Collected data

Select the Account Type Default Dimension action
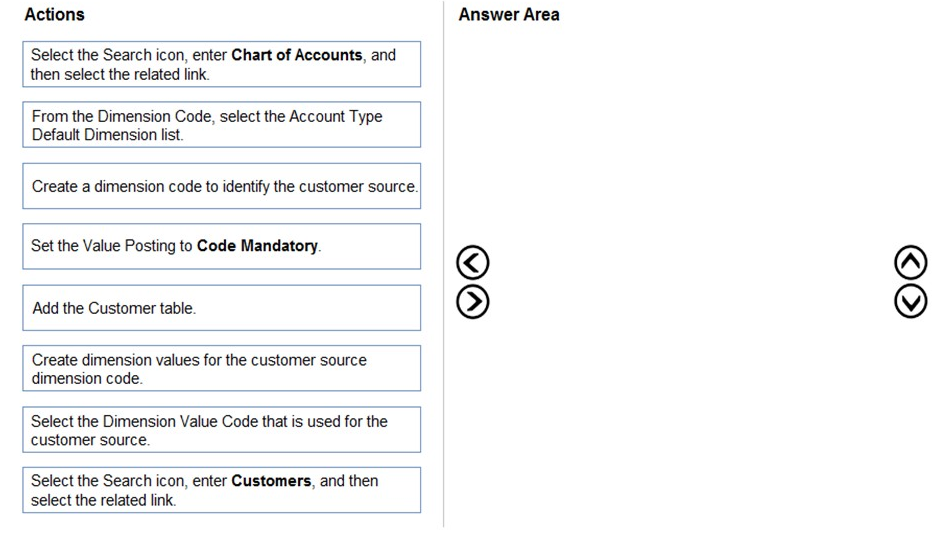Viewport: 950px width, 538px height. 221,125
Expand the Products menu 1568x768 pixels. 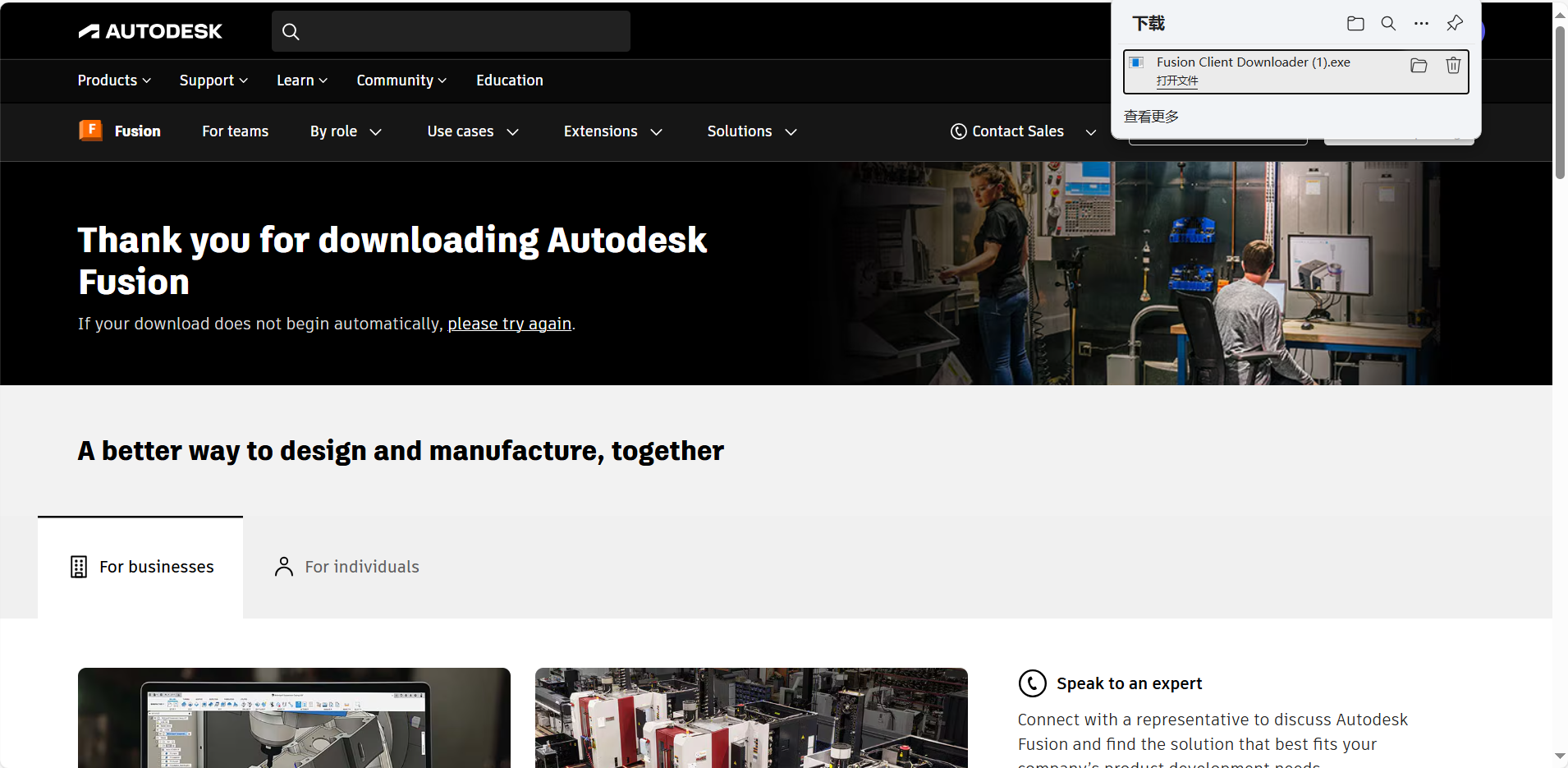coord(114,80)
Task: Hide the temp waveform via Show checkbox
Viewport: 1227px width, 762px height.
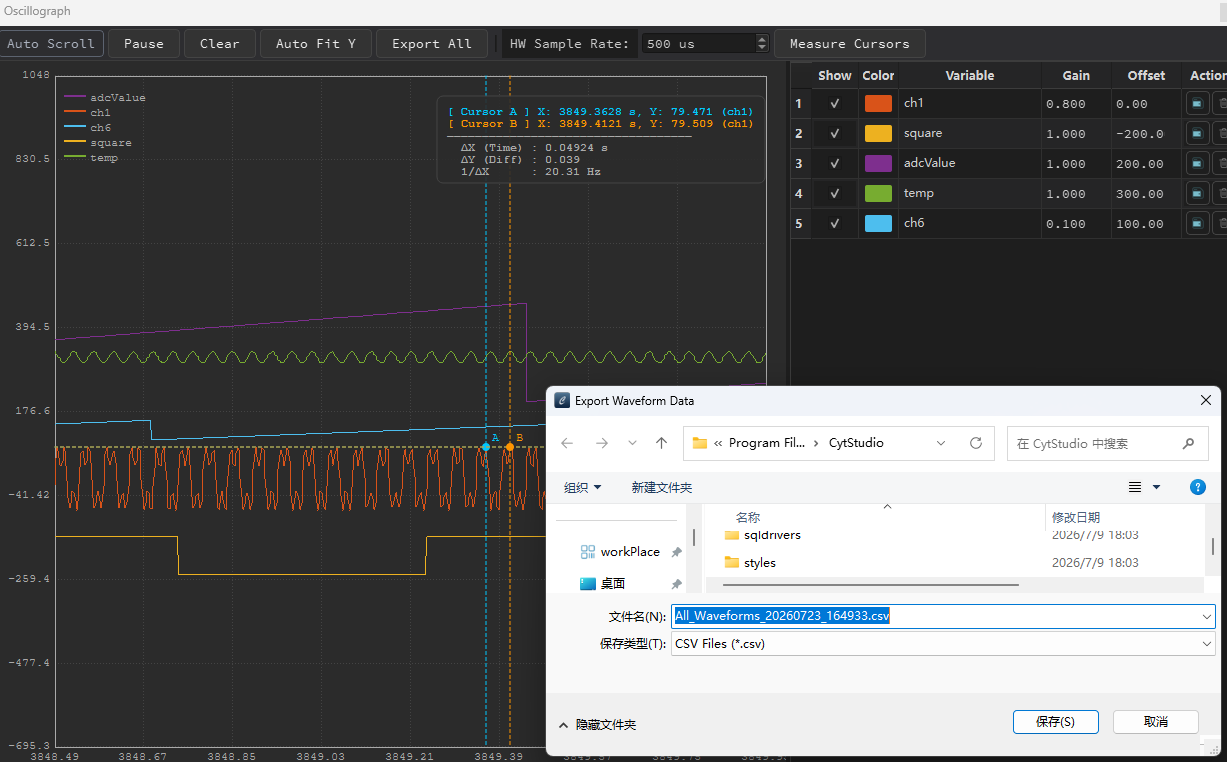Action: 834,193
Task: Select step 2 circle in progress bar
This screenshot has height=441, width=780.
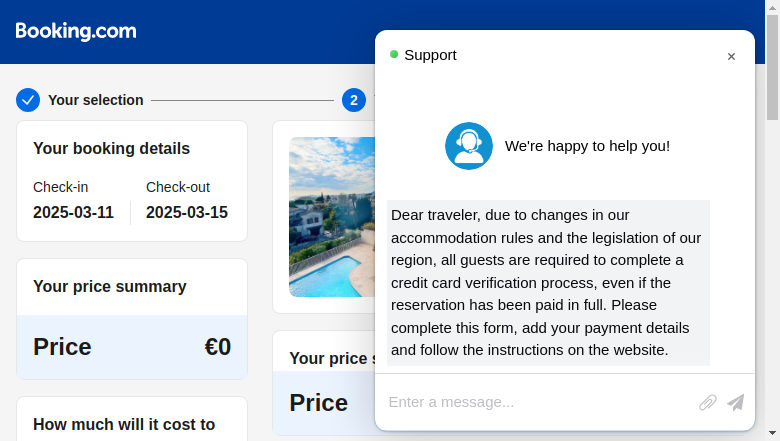Action: click(x=354, y=100)
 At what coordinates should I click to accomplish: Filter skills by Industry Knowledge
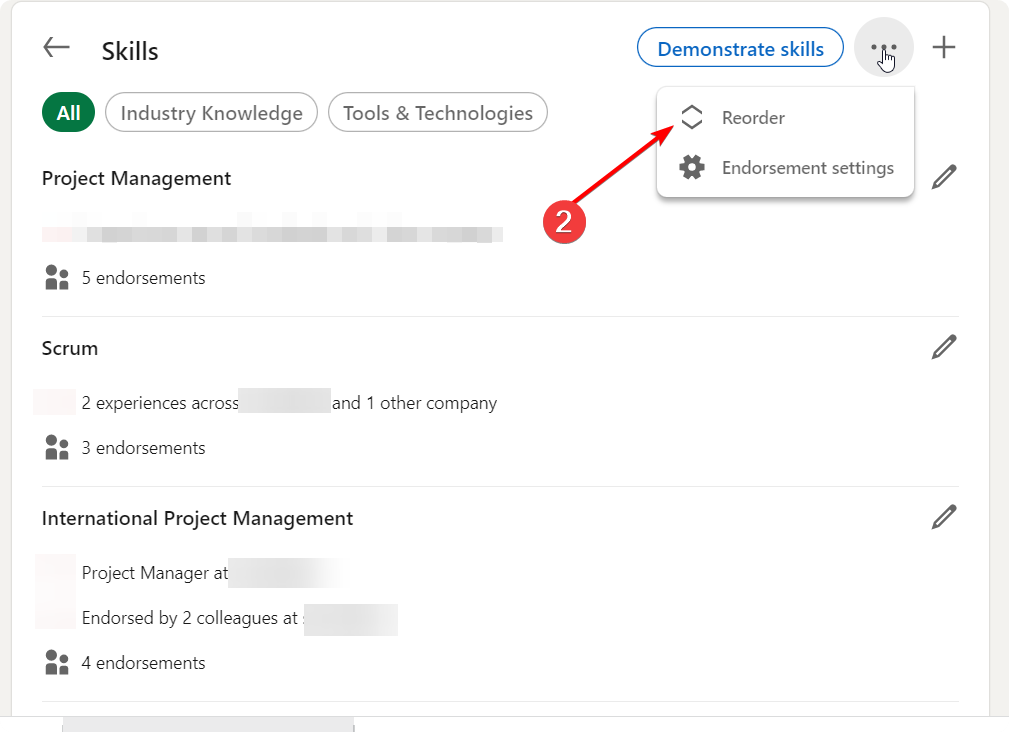click(x=211, y=113)
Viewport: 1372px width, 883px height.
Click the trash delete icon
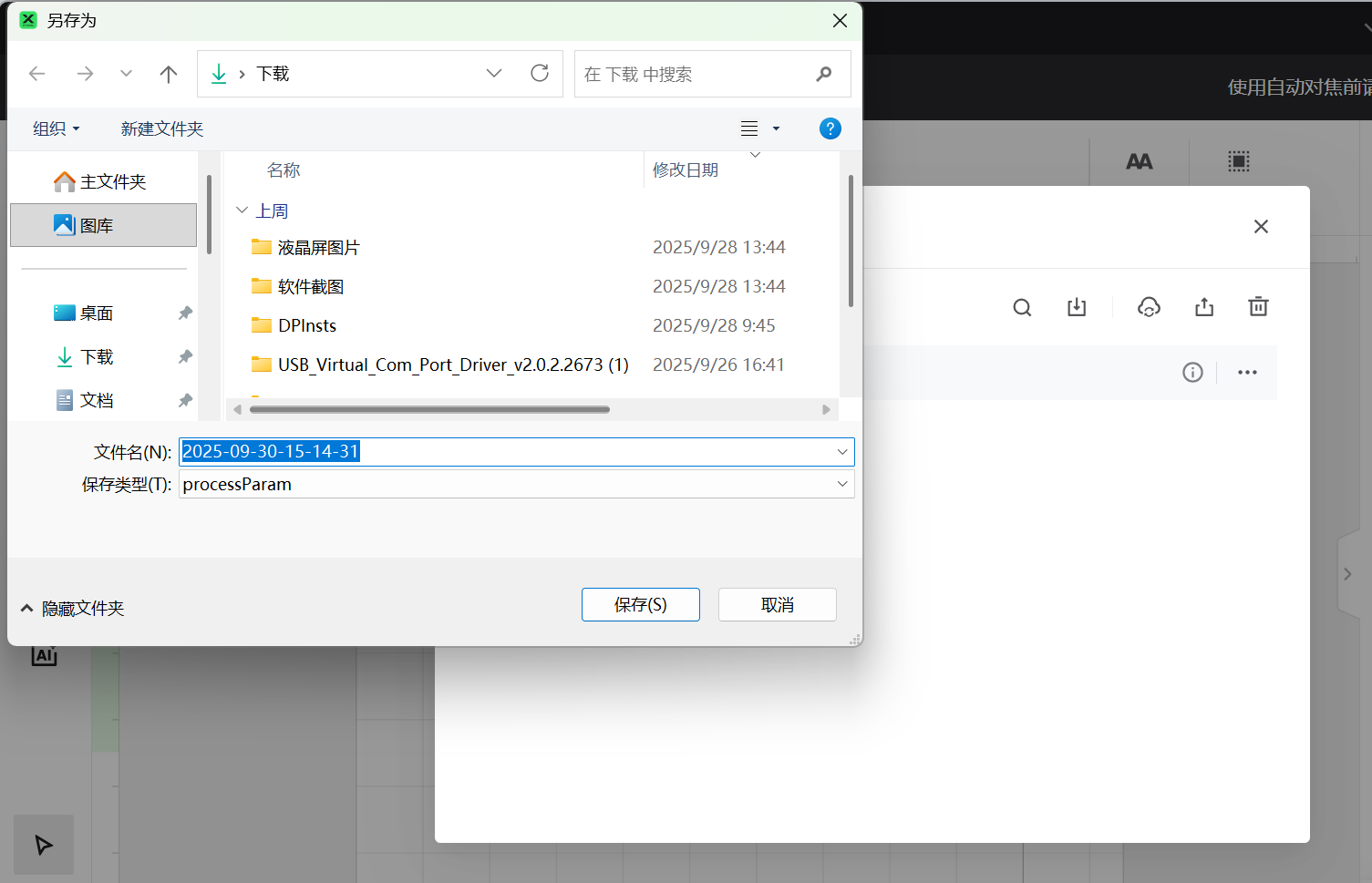(x=1258, y=307)
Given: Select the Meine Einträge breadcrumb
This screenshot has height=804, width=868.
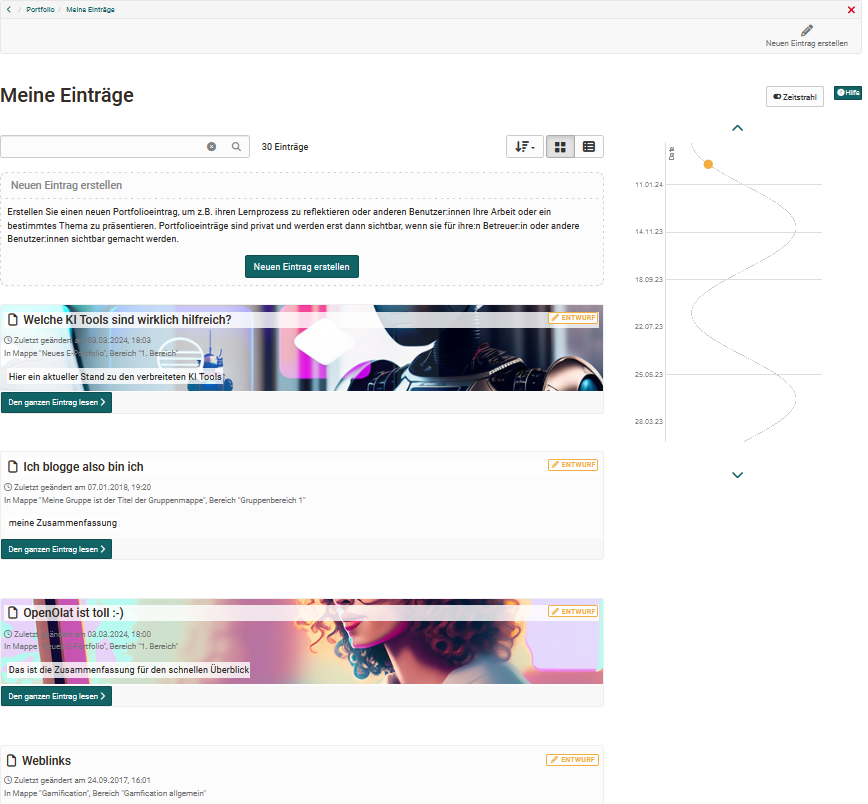Looking at the screenshot, I should [x=90, y=9].
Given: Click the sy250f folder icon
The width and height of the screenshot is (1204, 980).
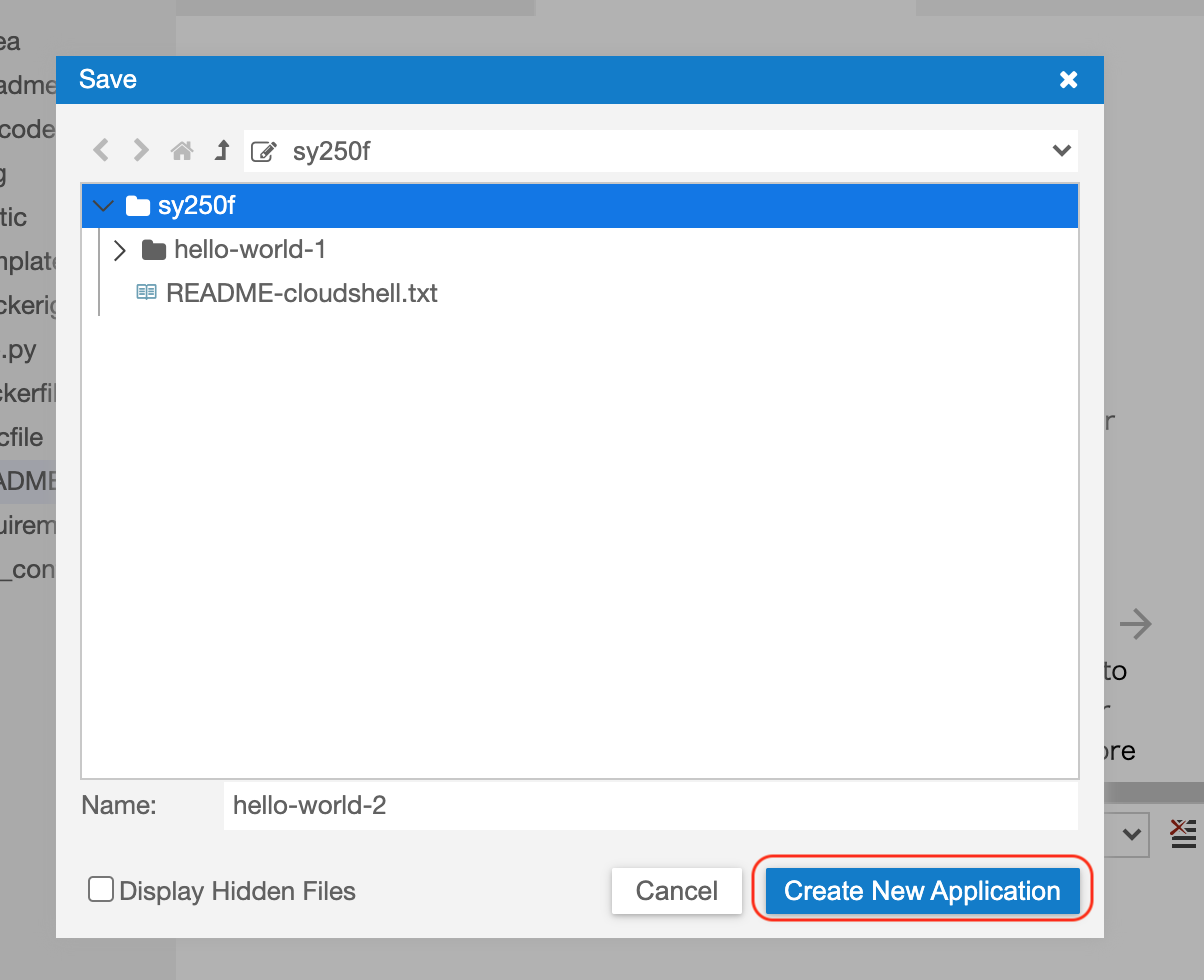Looking at the screenshot, I should 138,205.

### REQUIRED ACTION
If a line in the data holds the string "Given", copy that line.

### FINAL ANSWER
Given: Select the Meine Einträge breadcrumb
Given: Click the sy250f folder icon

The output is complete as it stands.